--- Task objective ---
Quote exactly, and only, the lines of the material below from the line with "[Facebook] (161, 2233)" through the line with "Eheversprechen-Erneuerung (66, 2192)".

━━━━━━

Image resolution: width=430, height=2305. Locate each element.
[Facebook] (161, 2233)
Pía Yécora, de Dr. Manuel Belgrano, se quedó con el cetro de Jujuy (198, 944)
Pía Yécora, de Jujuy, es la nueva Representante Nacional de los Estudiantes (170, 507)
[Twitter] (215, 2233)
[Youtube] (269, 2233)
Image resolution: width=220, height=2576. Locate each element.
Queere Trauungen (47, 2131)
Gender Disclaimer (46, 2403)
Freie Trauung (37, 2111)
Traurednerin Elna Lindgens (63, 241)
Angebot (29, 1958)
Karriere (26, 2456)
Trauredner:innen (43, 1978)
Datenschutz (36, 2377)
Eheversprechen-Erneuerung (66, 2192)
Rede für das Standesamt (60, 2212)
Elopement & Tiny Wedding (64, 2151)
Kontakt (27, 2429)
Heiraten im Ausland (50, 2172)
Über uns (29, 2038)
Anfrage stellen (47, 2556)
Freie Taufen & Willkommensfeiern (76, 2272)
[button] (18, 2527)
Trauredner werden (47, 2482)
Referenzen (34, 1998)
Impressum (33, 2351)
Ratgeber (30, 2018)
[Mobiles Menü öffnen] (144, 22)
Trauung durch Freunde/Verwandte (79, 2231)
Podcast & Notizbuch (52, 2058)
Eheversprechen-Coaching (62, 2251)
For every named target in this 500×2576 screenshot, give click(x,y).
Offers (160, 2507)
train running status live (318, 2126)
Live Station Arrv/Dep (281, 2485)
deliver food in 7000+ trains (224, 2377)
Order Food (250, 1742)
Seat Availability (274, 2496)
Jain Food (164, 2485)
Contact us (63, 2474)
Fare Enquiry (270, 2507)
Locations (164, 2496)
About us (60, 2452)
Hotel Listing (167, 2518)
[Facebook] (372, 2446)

━━━━━━

--- Result of this exercise ---
[Facebook] (161, 2233)
Pía Yécora, de Dr. Manuel Belgrano, se quedó con el cetro de Jujuy (198, 944)
Pía Yécora, de Jujuy, es la nueva Representante Nacional de los Estudiantes (170, 507)
[Twitter] (215, 2233)
[Youtube] (269, 2233)
Image resolution: width=220, height=2576. Locate each element.
Queere Trauungen (47, 2131)
Gender Disclaimer (46, 2403)
Freie Trauung (37, 2111)
Traurednerin Elna Lindgens (63, 241)
Angebot (29, 1958)
Karriere (26, 2456)
Trauredner:innen (43, 1978)
Datenschutz (36, 2377)
Eheversprechen-Erneuerung (66, 2192)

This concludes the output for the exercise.